### [WHAT THIS TASK INVOLVES]
Find and copy each line of the data that includes "will".

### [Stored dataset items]

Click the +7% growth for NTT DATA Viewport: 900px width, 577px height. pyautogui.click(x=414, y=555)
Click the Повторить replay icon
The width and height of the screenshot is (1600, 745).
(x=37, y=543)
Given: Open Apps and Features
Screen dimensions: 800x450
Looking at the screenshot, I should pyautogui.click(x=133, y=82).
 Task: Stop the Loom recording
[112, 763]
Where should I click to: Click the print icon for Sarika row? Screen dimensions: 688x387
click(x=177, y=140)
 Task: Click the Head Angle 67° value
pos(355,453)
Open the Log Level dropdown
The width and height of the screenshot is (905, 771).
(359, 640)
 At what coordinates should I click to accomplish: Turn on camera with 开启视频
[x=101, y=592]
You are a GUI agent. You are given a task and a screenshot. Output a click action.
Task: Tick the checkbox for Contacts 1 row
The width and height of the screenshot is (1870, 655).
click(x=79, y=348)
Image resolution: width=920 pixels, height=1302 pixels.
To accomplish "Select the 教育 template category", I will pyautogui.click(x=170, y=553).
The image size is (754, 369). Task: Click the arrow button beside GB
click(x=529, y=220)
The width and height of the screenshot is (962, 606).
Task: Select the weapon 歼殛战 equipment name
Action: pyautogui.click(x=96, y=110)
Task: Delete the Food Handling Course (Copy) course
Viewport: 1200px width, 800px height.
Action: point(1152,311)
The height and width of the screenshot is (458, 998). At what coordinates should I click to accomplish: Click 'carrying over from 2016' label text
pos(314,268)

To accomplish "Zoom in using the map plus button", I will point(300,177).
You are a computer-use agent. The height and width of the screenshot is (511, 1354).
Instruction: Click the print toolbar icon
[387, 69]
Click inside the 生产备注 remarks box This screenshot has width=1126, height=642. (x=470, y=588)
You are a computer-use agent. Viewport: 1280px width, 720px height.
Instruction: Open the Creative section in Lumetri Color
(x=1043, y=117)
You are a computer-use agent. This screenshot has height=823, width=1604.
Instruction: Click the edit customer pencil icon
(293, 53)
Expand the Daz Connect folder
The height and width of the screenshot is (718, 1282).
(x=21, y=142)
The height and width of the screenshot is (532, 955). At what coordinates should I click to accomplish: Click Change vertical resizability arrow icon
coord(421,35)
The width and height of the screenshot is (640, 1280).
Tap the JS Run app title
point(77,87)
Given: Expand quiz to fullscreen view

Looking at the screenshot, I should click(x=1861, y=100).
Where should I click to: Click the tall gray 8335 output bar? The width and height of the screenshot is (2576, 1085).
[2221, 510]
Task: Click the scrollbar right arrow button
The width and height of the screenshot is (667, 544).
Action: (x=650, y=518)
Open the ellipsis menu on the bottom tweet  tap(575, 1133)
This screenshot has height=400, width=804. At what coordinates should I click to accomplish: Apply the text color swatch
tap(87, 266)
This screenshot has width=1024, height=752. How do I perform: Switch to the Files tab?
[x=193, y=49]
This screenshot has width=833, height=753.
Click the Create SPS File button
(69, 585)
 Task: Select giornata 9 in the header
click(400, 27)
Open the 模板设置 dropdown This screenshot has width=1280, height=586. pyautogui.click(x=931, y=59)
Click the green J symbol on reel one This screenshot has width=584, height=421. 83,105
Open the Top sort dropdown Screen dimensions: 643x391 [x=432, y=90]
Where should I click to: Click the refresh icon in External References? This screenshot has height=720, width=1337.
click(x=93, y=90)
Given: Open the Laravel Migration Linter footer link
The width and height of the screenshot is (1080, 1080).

### [WRITTEN RESPONSE]
To accomplish "Select the 教育 template category", I will pyautogui.click(x=170, y=553).
To accomplish "Zoom in using the map plus button", I will point(300,177).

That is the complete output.